Records shown:

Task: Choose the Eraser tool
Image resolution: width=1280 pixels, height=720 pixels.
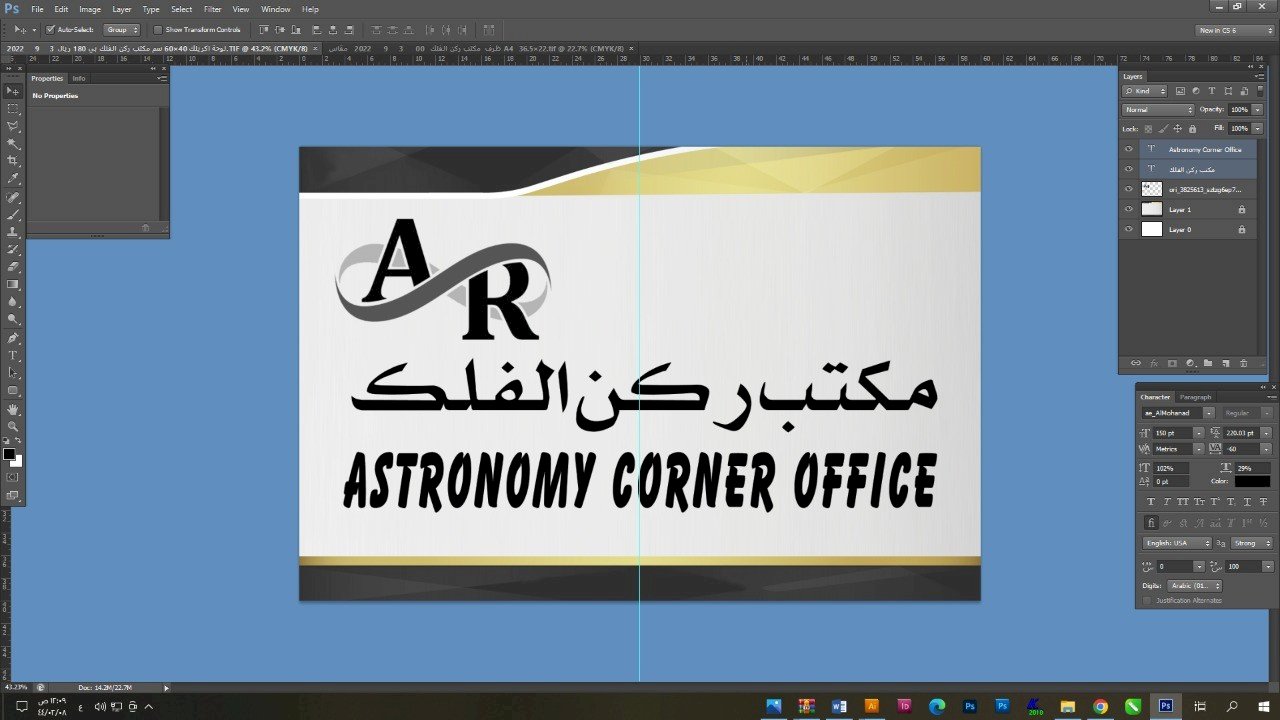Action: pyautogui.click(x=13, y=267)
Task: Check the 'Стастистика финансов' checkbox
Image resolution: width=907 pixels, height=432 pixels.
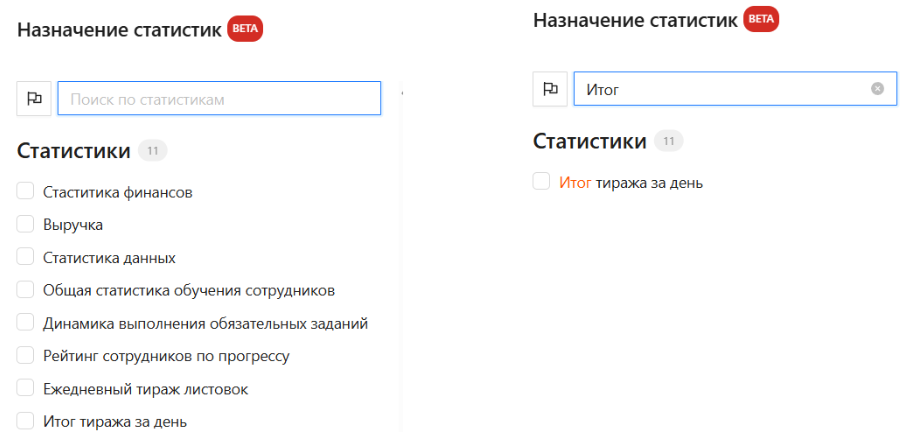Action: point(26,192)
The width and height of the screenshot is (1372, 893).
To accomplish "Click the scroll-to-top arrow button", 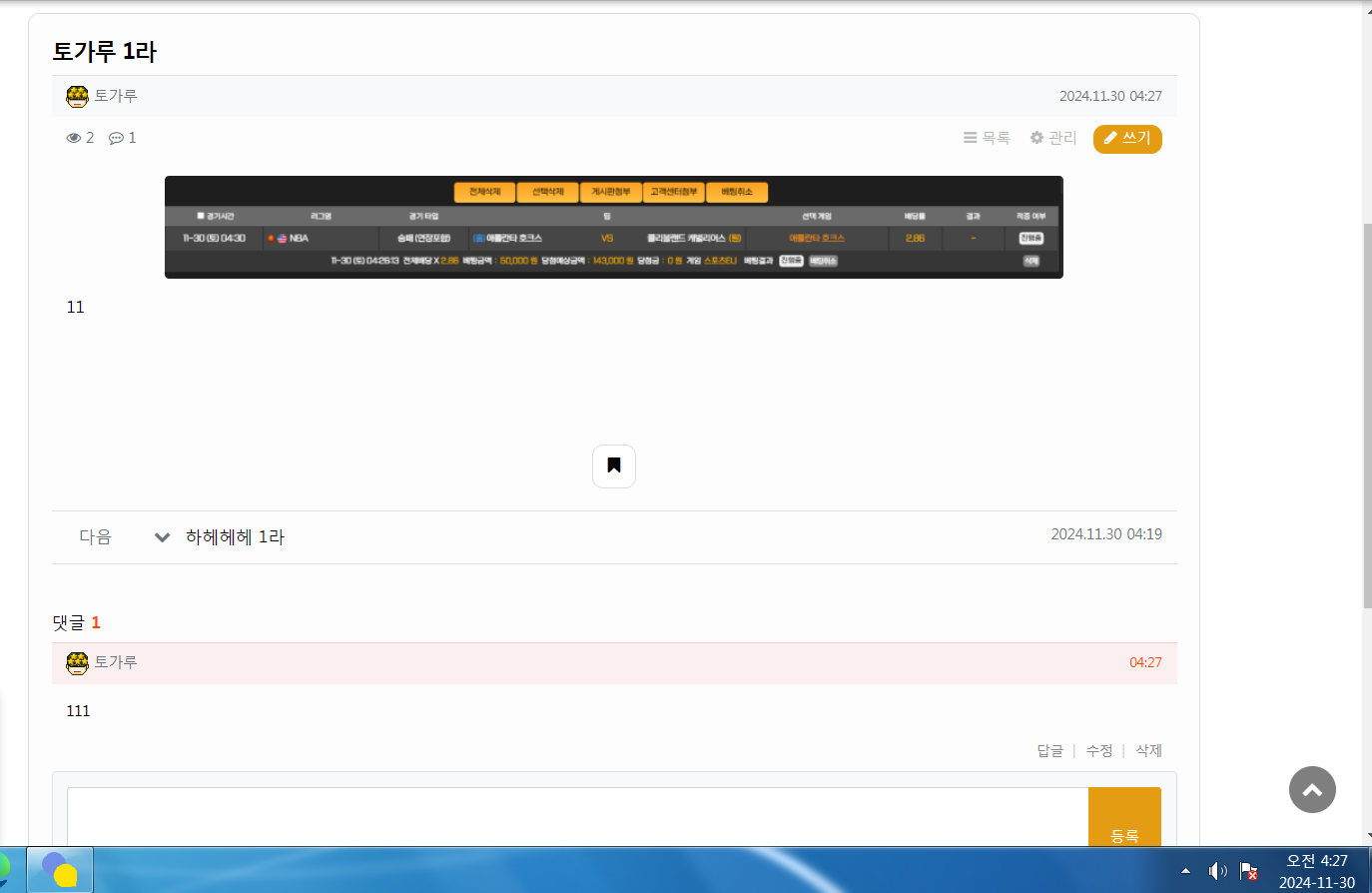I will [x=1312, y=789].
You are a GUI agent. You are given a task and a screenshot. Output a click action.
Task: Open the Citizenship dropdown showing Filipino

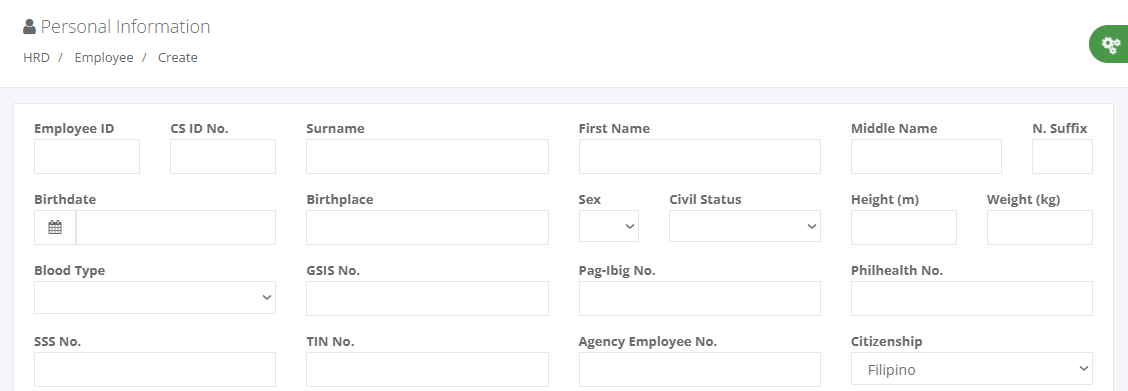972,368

What is needed:
Return exactly the line containing "Task: Open the" and every line after it, up to and including the final line of the entries above. Pictures stay out.

Solution for this exercise:
Task: Open the Citizenship dropdown showing Filipino

972,368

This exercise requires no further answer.